Pure in Heart

    And blessed are all the pure in heart, for they shall see God (3 Nephi 5:17). This is a remarkable promise — if one would like to see God, then he must first purify his heart. It is interesting that what must be “pure” is the heart. There are so many other things that one might measure. But what the Lord looks upon to determine purity is the “heart.” This is not just ritual purity, which had been the focus of the law of Moses. Christ is replacing the earlier, ritual-based purity with internal purity. He speaks about the heart, rather than the hands and feet. Christ is speaking about beholding God, unlike the retreat Israel took from the offered opportunity at Sinai (see T&C 82:12–14). He is returning to the time of Moses, when a higher way might have been chosen. Purity of the heart is a borrowed benefit from the Savior. Man cannot become clean before God without the necessary offering of a sacrifice. The law of Moses taught this, but Christ actually brought it to pass (see, e.g., Alma 16:37). Christ’s atonement cleanses mankind (see Alma 10:1; Ether 6:3). Through repentance, all can turn to Christ and listen to and follow Him. Until then, one is not even facing the right direction in life.“Some reminders of how the heart may be purified : Let virtue constantly prevail in your thoughts. Pray to the Father with a devoted heart. Repent and call upon God with a contrite spirit, asking the atonement to be applied to your sins. Fast and pray often, that you may become humble. Follow what light you have to receive more light, until you have the ‘perfect day’ in which you are a vessel of light.”

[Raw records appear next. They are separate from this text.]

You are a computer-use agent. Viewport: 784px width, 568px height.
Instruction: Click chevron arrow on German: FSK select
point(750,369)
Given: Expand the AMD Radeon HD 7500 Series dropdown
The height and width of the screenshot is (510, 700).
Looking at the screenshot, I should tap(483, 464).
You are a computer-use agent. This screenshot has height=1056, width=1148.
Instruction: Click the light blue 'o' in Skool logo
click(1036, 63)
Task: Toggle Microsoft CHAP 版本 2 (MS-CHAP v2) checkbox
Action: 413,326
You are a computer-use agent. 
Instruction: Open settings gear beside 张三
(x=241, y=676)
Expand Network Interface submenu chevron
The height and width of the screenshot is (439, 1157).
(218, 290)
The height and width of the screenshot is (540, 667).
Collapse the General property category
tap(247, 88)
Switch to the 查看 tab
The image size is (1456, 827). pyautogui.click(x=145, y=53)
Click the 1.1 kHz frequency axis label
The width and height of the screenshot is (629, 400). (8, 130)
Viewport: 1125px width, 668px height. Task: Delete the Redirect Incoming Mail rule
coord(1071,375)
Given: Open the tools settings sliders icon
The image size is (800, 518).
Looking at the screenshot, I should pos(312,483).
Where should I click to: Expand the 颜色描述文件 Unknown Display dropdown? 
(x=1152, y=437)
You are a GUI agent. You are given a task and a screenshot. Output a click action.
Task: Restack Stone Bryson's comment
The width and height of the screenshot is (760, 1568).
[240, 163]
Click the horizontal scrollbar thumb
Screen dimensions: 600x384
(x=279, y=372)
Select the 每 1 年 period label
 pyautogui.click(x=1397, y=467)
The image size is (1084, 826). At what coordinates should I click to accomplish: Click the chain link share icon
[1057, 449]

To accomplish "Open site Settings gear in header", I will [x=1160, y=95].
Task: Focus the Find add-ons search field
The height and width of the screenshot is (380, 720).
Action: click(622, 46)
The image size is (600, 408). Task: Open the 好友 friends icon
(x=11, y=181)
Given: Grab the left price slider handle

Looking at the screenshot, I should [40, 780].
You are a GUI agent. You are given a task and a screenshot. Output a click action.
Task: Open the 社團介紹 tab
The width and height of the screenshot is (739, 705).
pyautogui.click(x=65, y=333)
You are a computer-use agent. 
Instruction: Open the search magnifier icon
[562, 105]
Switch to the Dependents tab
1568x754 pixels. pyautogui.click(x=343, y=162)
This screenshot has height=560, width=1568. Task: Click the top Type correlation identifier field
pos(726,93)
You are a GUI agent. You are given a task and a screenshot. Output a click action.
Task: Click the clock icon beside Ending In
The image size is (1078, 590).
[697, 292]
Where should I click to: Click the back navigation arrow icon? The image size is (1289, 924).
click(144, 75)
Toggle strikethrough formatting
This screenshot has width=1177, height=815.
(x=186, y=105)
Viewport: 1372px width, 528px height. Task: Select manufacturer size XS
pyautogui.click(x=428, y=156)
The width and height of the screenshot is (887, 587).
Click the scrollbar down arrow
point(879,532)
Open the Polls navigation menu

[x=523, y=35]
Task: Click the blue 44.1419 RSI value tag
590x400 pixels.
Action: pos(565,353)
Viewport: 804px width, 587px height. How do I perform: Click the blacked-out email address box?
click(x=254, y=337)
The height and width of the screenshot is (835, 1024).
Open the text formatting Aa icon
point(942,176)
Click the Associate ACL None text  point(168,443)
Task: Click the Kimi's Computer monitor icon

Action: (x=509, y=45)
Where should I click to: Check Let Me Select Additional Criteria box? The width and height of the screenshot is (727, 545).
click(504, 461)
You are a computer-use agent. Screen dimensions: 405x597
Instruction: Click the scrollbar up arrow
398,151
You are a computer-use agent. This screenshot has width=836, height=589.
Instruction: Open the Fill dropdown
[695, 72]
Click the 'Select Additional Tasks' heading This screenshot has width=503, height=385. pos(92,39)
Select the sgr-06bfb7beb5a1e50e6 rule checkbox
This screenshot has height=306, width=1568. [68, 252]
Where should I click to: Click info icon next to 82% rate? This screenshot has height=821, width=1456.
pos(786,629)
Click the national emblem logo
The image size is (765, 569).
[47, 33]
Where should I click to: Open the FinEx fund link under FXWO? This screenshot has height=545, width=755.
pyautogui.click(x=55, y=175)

    There is almost nothing about man that can become perfect in this life. The only thing that can approach perfection, however, is one’s intent. One can mean to follow God at all times — even if the dilemmas of life make it impossible to actually do so, one can still intend to follow Him. Often, one may not even know if what he is doing pleases God, let alone how to resolve conflicting interests or commandments. One may even be making a mistake, but if his intent is right, his heart may be pure. This is one of the reasons man is commanded to not judge another. Others may be weak, foolish, and error prone, but if they intend to be doing the right, then God alone can measure their hearts and decide whether they are approved. It would take a God to know if the person’s life, training, understanding, and intent are pure before Him. “I suspect there are those we look upon as deluded and even evil, but the Lord views them with compassion and understanding. He may find their hearts to be perfect even before the heart of the proud who claim they have and follow the truth. Though a person may misunderstand a great deal, still, if they have love for their fellow man, relieve suffering where they can, give patience to the foolish, and water to the thirsty, they may be perfect before God.”1 Impurity is like a compound that exists within each person, a compound that could be identified by the Lord and burned away. He is like the fuller’s soap or the refiner’s fire, where impurity is removed and something pure and clean is left behind. To survive that burning purge there must be so little to burn away that the injury from the burn will not threaten life. This is a useful way for each person to examine what is inside them and a useful way to reconsider their thoughts.2

    1 “3 Nephi 12:8,” Oct. 6, 2010, blog post.

    2 “3 Nephi 12:27–29,” Oct. 13, 2010, blog post.